All of which brings us to Wisconsin. While conflicts of interest rage at the federal level, the noble-sounding sloganeering often enough escapes scrutiny at the state level. The Wisconsin Academy of Nutrition and Dietetics (WAND), the state affiliate of AND, is one of the major groups arguing for the government’s nutritional guidelines, and, as such, the state’s Department of Health Services (DHS) is one of its biggest promoters.

The DHS website directs consumers repeatedly to WAND for nutrition advice (“daily tips for healthier eating, fad diets, and links to registered dietitians in your area”), WAND’s Health Aging Dietetic Practice Group, and others. And, of course, who can oppose Malnutrition Awareness Week or National Nutrition Month, which was created by AND? Not Gov. Tony Evers, who issued proclamations for them both, as well as lauding AND.

Many Republicans have also embraced both WAND and the government’s guidelines unquestionably. Partly that’s because WAND makes sure to shower Republican lawmakers with awards, but it goes deeper than that.

In 2017, a bipartisan school nutrition bill roared through the Republican-controlled legislature and was signed by a Republican governor. Ostensibly the bill was to update an obsolete mission statement for school nutrition education, and it did that, but it did more: It explicitly tethered the state’s school nutrition instruction in health classes to the U.S. dietary guidelines.

In other words, the law now allows no deviation from those guidelines, and if they are wrong, and if they are shaped by corporate influence more than anything else, then the instruction is wrong.

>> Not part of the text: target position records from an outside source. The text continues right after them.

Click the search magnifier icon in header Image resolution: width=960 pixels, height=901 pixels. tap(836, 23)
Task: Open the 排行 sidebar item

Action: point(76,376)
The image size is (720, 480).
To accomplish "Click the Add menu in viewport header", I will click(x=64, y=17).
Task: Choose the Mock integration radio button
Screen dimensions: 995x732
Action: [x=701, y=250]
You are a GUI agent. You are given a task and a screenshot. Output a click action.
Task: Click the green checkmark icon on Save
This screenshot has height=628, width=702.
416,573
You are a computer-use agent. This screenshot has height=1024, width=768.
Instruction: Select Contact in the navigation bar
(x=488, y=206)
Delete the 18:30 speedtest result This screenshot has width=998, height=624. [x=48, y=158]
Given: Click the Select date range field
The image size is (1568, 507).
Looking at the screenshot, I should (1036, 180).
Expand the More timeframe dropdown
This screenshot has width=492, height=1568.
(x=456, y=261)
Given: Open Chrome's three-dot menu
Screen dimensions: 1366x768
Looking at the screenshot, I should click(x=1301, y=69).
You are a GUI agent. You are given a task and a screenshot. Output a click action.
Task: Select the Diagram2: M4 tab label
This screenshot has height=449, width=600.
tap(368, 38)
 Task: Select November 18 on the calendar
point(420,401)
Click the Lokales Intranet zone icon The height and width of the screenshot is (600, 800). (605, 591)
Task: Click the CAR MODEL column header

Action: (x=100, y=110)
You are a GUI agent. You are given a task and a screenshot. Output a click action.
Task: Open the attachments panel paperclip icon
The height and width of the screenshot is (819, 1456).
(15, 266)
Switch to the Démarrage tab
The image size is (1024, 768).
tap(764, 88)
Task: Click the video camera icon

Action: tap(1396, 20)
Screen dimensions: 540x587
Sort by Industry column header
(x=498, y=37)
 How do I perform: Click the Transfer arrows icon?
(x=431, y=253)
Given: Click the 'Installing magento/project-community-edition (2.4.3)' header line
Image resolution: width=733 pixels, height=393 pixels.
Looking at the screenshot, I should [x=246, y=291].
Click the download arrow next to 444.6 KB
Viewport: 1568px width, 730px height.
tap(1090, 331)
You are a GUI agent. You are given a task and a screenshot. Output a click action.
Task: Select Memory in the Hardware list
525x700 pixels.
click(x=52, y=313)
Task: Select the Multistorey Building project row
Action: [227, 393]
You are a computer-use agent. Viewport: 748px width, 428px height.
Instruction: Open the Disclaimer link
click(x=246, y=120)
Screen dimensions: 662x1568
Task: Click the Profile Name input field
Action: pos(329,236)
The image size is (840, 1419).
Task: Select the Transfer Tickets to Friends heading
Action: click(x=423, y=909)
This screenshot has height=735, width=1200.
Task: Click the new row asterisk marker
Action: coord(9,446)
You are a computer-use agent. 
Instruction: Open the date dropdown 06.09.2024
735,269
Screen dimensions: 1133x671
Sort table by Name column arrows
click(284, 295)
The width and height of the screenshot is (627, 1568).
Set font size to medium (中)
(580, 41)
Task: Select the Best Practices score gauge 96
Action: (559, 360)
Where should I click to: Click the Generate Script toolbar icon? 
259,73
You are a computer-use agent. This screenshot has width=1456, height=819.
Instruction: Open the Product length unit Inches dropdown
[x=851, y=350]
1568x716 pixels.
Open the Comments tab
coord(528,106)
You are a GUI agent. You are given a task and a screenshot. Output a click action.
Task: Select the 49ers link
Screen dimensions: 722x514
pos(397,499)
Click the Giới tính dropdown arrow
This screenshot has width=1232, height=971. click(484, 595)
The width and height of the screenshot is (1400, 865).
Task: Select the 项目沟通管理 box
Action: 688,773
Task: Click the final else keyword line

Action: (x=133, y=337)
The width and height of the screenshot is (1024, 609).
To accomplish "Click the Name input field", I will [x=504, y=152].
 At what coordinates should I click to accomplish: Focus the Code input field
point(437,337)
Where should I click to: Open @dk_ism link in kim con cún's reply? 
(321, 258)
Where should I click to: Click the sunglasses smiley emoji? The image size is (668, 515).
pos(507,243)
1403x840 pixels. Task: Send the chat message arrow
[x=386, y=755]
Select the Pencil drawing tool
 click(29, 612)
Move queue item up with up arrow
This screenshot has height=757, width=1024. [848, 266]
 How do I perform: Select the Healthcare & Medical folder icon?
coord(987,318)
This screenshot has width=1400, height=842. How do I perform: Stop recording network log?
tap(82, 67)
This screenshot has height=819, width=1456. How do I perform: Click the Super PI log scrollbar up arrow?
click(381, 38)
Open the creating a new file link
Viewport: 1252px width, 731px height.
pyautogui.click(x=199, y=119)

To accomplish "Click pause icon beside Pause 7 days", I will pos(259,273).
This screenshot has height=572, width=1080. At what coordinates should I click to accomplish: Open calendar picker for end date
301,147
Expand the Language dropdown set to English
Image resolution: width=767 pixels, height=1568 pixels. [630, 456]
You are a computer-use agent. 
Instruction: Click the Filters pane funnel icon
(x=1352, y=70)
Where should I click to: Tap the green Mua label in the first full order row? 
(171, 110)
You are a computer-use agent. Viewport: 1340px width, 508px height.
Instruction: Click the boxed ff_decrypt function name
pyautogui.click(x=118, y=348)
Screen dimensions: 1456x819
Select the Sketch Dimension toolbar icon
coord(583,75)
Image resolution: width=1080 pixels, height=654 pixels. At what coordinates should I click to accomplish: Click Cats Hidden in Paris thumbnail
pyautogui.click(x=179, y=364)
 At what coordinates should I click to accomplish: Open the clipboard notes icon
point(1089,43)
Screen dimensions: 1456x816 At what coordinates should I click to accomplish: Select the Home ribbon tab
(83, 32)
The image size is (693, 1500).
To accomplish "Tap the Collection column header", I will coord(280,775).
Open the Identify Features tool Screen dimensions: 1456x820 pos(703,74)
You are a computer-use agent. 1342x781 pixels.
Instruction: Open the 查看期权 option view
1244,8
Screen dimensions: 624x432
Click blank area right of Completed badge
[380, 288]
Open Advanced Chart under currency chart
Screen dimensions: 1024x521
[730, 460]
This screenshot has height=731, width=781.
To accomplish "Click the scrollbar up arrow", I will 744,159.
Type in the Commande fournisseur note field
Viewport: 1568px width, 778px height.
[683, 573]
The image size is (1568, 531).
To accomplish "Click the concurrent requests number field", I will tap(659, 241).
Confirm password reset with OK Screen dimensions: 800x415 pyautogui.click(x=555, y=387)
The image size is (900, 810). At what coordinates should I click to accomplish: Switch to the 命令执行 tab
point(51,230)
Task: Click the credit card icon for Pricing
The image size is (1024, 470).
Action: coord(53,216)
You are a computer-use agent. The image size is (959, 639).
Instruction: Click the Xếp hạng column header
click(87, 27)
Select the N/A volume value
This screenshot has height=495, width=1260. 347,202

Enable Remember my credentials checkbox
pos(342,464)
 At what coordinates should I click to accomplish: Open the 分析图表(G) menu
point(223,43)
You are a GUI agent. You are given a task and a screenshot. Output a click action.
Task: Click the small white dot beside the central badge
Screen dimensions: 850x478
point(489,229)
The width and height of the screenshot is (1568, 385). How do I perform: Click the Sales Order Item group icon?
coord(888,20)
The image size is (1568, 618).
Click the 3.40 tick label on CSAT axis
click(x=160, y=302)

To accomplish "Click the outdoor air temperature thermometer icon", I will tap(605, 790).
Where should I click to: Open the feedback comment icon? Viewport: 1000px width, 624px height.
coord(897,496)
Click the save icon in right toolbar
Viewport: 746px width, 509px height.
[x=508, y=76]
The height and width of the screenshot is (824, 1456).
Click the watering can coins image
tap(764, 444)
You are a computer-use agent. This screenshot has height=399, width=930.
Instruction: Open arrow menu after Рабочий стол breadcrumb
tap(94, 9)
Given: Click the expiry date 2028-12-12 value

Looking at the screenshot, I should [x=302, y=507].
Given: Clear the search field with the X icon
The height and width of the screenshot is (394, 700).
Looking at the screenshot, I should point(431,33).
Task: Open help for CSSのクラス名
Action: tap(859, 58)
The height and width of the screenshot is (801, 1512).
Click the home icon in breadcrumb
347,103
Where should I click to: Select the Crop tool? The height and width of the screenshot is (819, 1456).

The evil of saturated fats will be taught as science-based fact. The evil of low-carb diets will be taught as science-based fact. Ultra-processed foods—no evidence that they are harmful.

One of the principal supporters of the bill? The very virtuous sounding Wisconsin Academy of Nutrition and Dietetics.

Never mind that a law mandating that we teach our children federal government orthodoxy about proper nutrition and diet screams out for school choice. More important is that it illustrates how righteous sounding names can conceal the true intentions of special interests working for their own gain.

It shows how seemingly innocuous bureaucratic campaigns on the state level can actually be examples of dangerous vertical integration—federal mandates, often saturated with the grease of special interest money, trickling down to state agency partners to implement.

I should be clear. Its not that all of the dietary advice is wrong. It’s not even that such groups as AND are corrupted by money—maybe all that corporate money from Big Pharma and Big Food doesn’t influence their policies and work.

It’s that the federal government’s process gives undue weight to those special interests and too little weight to independent scientists in formulating the guidelines, and makes no effort to be transparent about it. It’s that there’s no independent inquiry and no consideration of dissenting scientific opinions.

At the very least, such conflicts need to be disclosed, and the process reformed.

On the state level, it’s a lesson that lawmakers should never take anything coming from state or federal agencies as credible on its face, no matter how noble they sound. Questions always need to be asked. The money trail should always be followed. Lawmakers should always be on the look-out for vertical integration.

The state’s nutrition policies and guidelines—maybe better derived right here by Wisconsin parents, business owners, dietitians, doctors, and other residents—would be a good place to start.